In the third and final installment of my three-part series analyzing the MLB MVP races, I discuss what stats are most important in determining who wins the award, and introduce my predictive model. Apologies in advance for this being a little statistically “in the weeds”, I find it interesting, but then again, I am kind of a nerd.
About the Approach
I looked at individual-season data of all players with a single-season Wins Above Replacement (WAR) of at least 4.9 over the past 30 years.1 Why 4.9, you ask? I chose 4.9 as it represents three standard deviations below the average WAR of any player to win MVP since WAR became a statistic on Baseball Reference in 2009. In the past 30 years, only Justin Morneau has won the MVP with a lower WAR (4.3 in 2006). I separated out position players and pitchers due to the fact that they are measured by very different statistics, for the most part. Then, I ran logistic regression models for each, using a stepwise approach to select the most important variables. What ultimately resulted were the probabilities that each player would win the MVP based solely on their stats. The models were highly accurate, with the position player model generating an accuracy of 95.2%, a sensitivity (true-positive rate, or rate of actual MVP’s correctly identified as winning MVP) of 92.3%, and specificity (true-negative rate, or rate of non-MVP’s correctly identified as not winning the award) of 96.0%. For pitchers, I expanded the scope to include data since 1961 (the start of the Expansion Era in baseball), as only 7 full-time starting pitchers have won MVP in that timespan. This model came out with a 100% accuracy, likely due to the highly disproportionate number of non-MVPs versus MVPs.2 To find the probability of each player winning MVP in their respective season, these percentages were normalized to be relative to the rest of their league in that year, so all percentages summed to 100%. For example, in a situation where a league had two players having stellar seasons, their respective probabilities would be lower than if there was just one superstar head-and-shoulders above the rest.
Important Factors Determining an MVP
For position players, the model selected Plate Appearances, Runs, Hits, Singles, Doubles, Triples, Stolen Bases, Walks, OPS+, WAR, Wins Above Average (WAA), oWAR (Offensive WAR), dWAR (Defensive WAR), Batting Runs (Rbat), and Rbaser+Rdp (Baserunning Runs plus Double-Play Runs) to be the predictors. You can click the links attached to some of the more advanced statistics to read more about them. Using the coefficients generated form the Logistic Regression, I found the relative importance of each of these factors.

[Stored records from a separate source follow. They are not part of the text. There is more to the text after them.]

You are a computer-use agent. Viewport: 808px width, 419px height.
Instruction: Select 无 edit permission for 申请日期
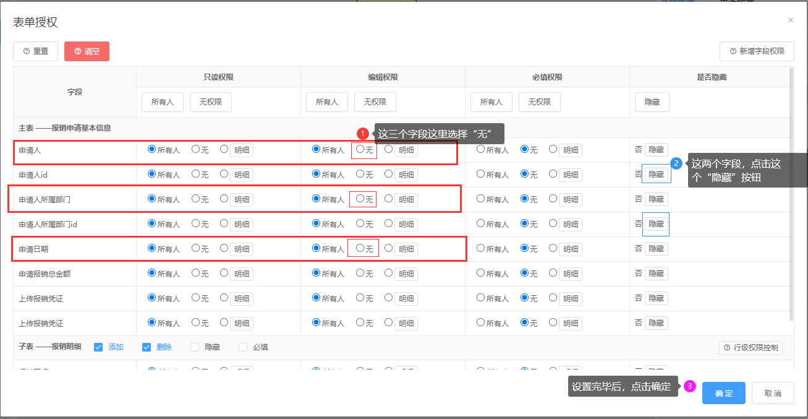coord(360,248)
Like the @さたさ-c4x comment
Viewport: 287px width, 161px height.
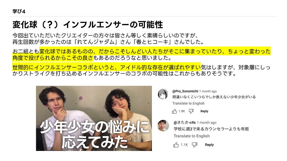pyautogui.click(x=176, y=145)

This tells us how much each of the variables contributes to the overall model. OPS+, therefore, was identified as the most important stat in determining MVP probability. For pitchers, the important stats were Wins, ERA, Strikeouts, FIP (Fielding-Independent Pitching), WHIP (Walks + Hits / Innings Pitched), Hits/9IP, and Walks/9IP. The variable importance shows WHIP is most important, with Hits/9 and Walks/9 also above 20% relative importance. Those three stats were shown to account for over 82% of the variability in the model.
Historically Most Likely MVPs
In applying the model to the past 30 years, I found the players most likely to win the MVP in each season. Below shows the top-25 most-likely MVPs since 1994, along with whether or not they won MVP and where they ranked in terms of final MVP voting by the sportwriters.3
2024 MVP Probabilities
Based on data through June 8th, I ran the model on this year’s crop of players to find the leaders in this year’s MVP races.4 Here are the top-10 in each league currently.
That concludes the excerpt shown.